30/09/2025
30/09/2025

SAN JUAN, Puerto Rico, Sept 30, (AP): Authorities in the Bahamas closed most schools on Monday as Tropical Storm Imelda dropped heavy rain in the northern Caribbean, including over Cuba where two people died as a result of the storm. The storm was located about 140 miles (220 kilometers) north of Great Abaco Island of the Bahamas, which is still recovering from Hurricane Dorian after it slammed into parts of the Bahamas as a devastating Category 5 hurricane in 2019.
Imelda had maximum sustained winds of 65 mph (100 kph) and was moving north at 8 mph (13 kph). It was forecast to become a hurricane on Tuesday morning and spin out to open ocean, according to the National Hurricane Center in Miami. A tropical storm warning that had been in effect for parts of the extreme northwestern Bahamas, including Great Abaco, Grand Bahama Island and the surrounding keys, was lifted early Tuesday.

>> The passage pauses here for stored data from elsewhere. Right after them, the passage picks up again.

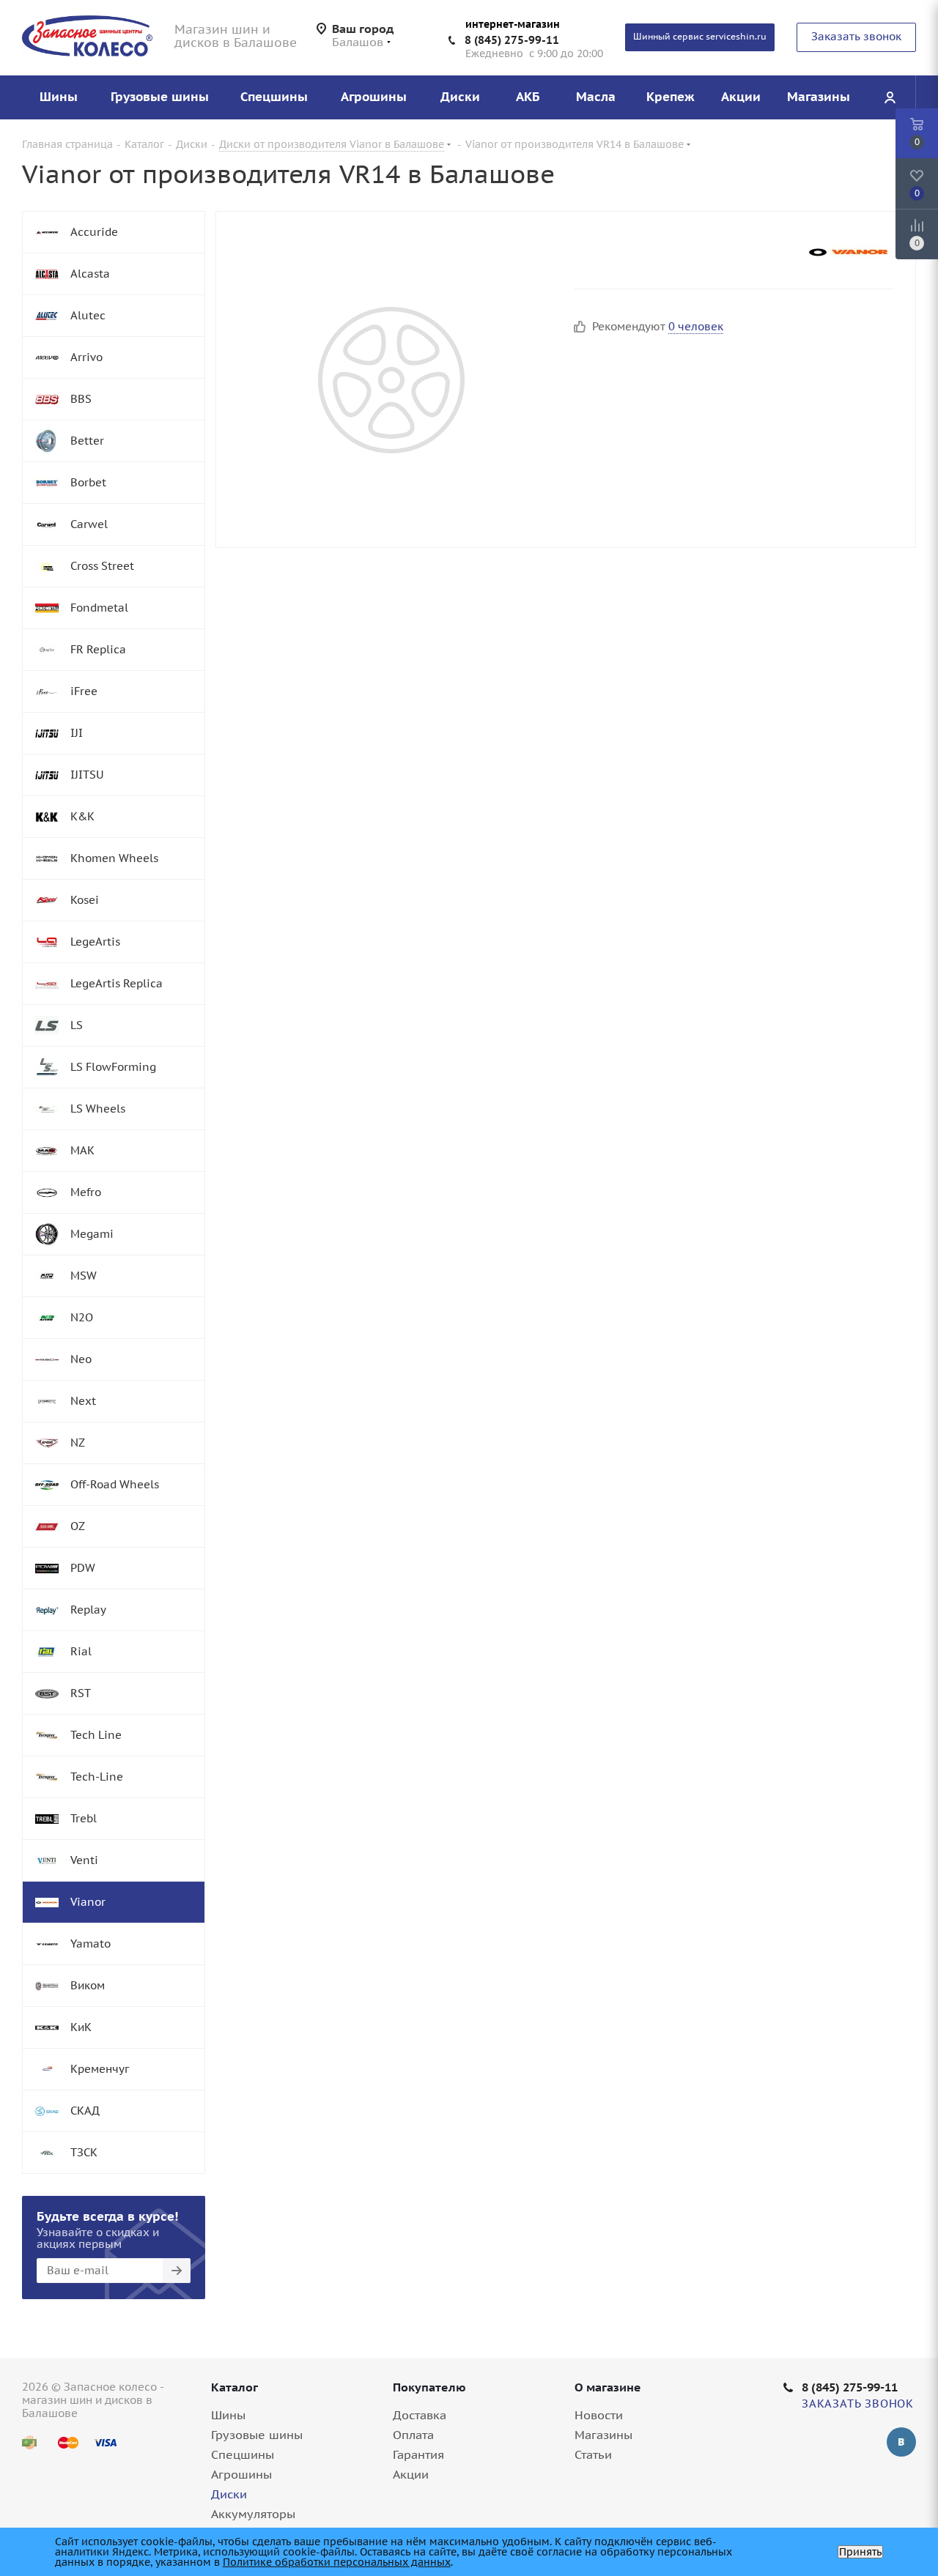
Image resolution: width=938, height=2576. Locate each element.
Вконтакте (901, 2442)
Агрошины (241, 2474)
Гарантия (418, 2454)
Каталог (234, 2387)
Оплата (413, 2434)
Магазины (603, 2434)
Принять (860, 2551)
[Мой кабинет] (889, 97)
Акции (411, 2474)
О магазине (608, 2387)
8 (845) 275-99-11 (512, 40)
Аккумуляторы (253, 2513)
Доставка (419, 2415)
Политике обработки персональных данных (337, 2562)
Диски (229, 2494)
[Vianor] (849, 252)
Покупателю (429, 2387)
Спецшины (242, 2454)
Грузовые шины (257, 2434)
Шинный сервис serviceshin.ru (700, 36)
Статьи (593, 2454)
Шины (228, 2415)
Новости (599, 2415)
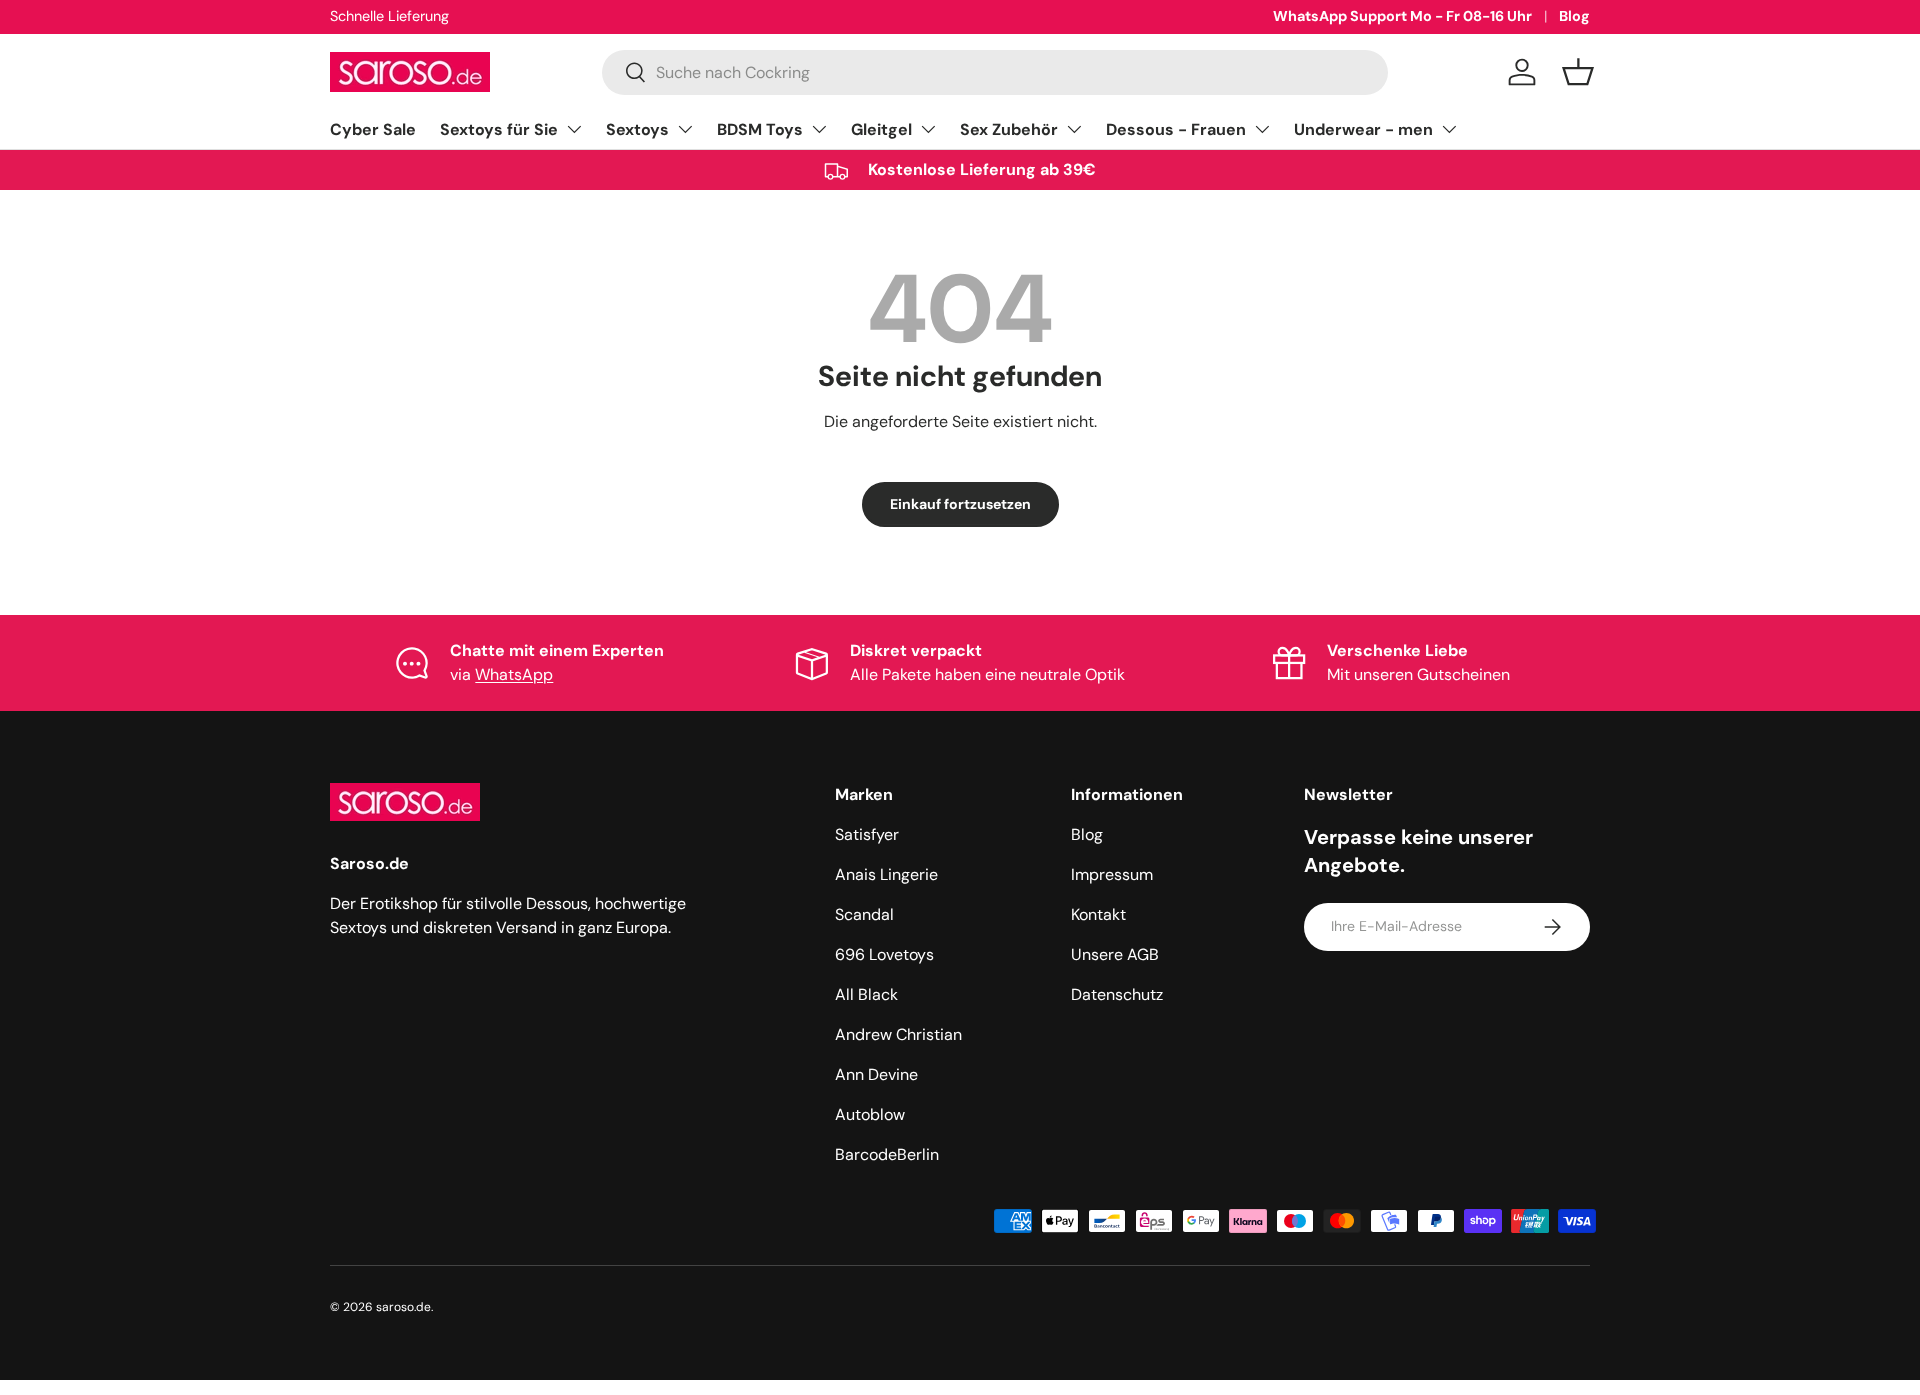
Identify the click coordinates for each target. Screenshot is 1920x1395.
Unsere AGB (1115, 954)
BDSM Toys (760, 129)
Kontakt (1098, 914)
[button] (1578, 72)
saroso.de (403, 1307)
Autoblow (870, 1114)
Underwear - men (1363, 129)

Power outages were reported in some areas, with authorities closing government offices on affected islands and issuing mandatory evacuation orders for some islands over the weekend. Cuban Prime Minister Manuel Marrero said late Monday that two people died after Imelda impacted eastern Cuba. On his X account, Marrero said the two people died in Santiago de Cuba province, but he didn’t give any details.

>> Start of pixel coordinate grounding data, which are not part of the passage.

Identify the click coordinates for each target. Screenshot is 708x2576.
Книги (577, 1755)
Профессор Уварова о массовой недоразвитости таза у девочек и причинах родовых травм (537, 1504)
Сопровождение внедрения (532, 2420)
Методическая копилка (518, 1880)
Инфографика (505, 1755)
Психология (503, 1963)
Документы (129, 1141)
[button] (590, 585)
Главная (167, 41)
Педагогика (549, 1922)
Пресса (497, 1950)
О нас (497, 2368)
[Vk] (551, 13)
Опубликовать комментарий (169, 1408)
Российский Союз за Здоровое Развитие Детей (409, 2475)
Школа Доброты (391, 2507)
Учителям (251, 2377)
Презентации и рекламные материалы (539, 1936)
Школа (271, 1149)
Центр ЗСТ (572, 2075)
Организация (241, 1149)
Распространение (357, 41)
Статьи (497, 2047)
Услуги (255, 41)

Earlier, state media reported that 60-year-old Luis Mario Pérez Coiterio had died in Santiago de Cuba following landslides in that area. In Santiago de Cuba, flooding and landslides cut off 17 communities, according to the official newspaper Granma. More than 24,000 people live in those communities. In Guantánamo, another impacted province, more than 18,000 people have been evacuated, according to reports from the state-run Caribe television channel.
Imelda was expected to drop 4 to 8 inches (10 to 20 centimeters) of rain across the northwest Bahamas through Tuesday, and 2 to 4 inches (5 to 10 centimeters) across eastern Cuba. Meanwhile, Hurricane Humberto, which weakened to a Category 3 storm early Tuesday, churned in open waters nearby, which forecasters said would cause Imelda to abruptly turn to the east-northeast, away from the southeastern United States coast.

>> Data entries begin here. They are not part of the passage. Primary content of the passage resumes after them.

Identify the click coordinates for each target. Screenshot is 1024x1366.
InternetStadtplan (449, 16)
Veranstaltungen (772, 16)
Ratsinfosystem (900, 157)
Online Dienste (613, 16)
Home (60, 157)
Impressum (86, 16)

"This is really what’s going to be saving the United States from really seeing catastrophic rainfall,” said Alex DaSilva, lead hurricane expert for AccuWeather, a private US weather forecasting company. DaSilva said the two storms would draw closer and start rotating counterclockwise around each other in what's known as the Fujiwhara effect. "It’s a very rare phenomenon overall in the Atlantic basin,” he said.